Re: Help with pasteboard
Re: Help with pasteboard
- Subject: Re: Help with pasteboard
- From: Rainer Brockerhoff <email@hidden>
- Date: Thu, 18 Oct 2001 11:11:58 -0200
Date: Wed, 17 Oct 2001 16:52:38 -0500
From: Brian Webster <email@hidden>
The way to create a file in the Finder is to write data of type
NSFileContentsPboardType to the pasteboard.
...
Anyway, the code to write a string to the pasteboard in such a
manner would be something like this:
NSString *stringToWrite;
NSPasteboard *pboard;
NSFileWrapper *stringFile;
NSData *stringData;
[pboard declareTypes:[NSArray
arrayWithObjects:NSStringPboardType, NSFileContentsPboardType,
nil]];
[pboard setString:stringToWrite forType:NSStringPboardType];
stringData = [stringToWrite
dataUsingEncoding:NSMacOSRomanStringEncoding];
stringFile = [[NSFileWrapper alloc]
initRegularFileWithContents:stringData];
[stringFile setPreferredFilename:@"String file"];
[pboard writeFileWrapper:stringFile];
[stringFile release];
That's nice. Thanks for the snippet. I hadn't really looked at
NSFileWrapper before.
From what I've seen in the docs this works OK for the new-style data
files, but I'd been hoping for a way to include resource forks (or
rather, custom icons, which use the resource fork) in a
dragged-to-the-Finder item. Apparently there's no way to do so, right?

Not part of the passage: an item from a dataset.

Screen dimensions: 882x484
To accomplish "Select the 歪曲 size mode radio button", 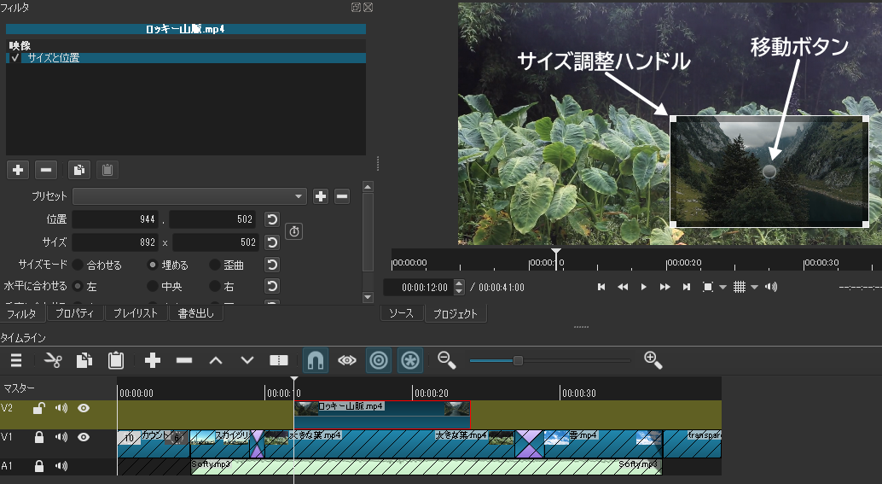I will point(213,265).
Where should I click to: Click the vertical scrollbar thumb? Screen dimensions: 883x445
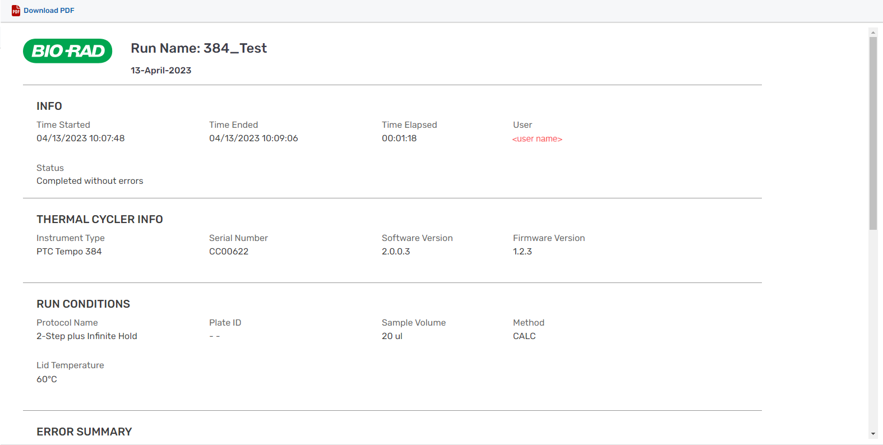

An alternative would be for my app to get some feedback about the
location where the file ended up, so I'd go after it and insert the
custom icon afterwards... is there such a thing? (If there's a TFM to
R, just tell me which)
--
Rainer Brockerhoff <email@hidden>
Belo Horizonte, Brazil
"Originality is the art of concealing your sources."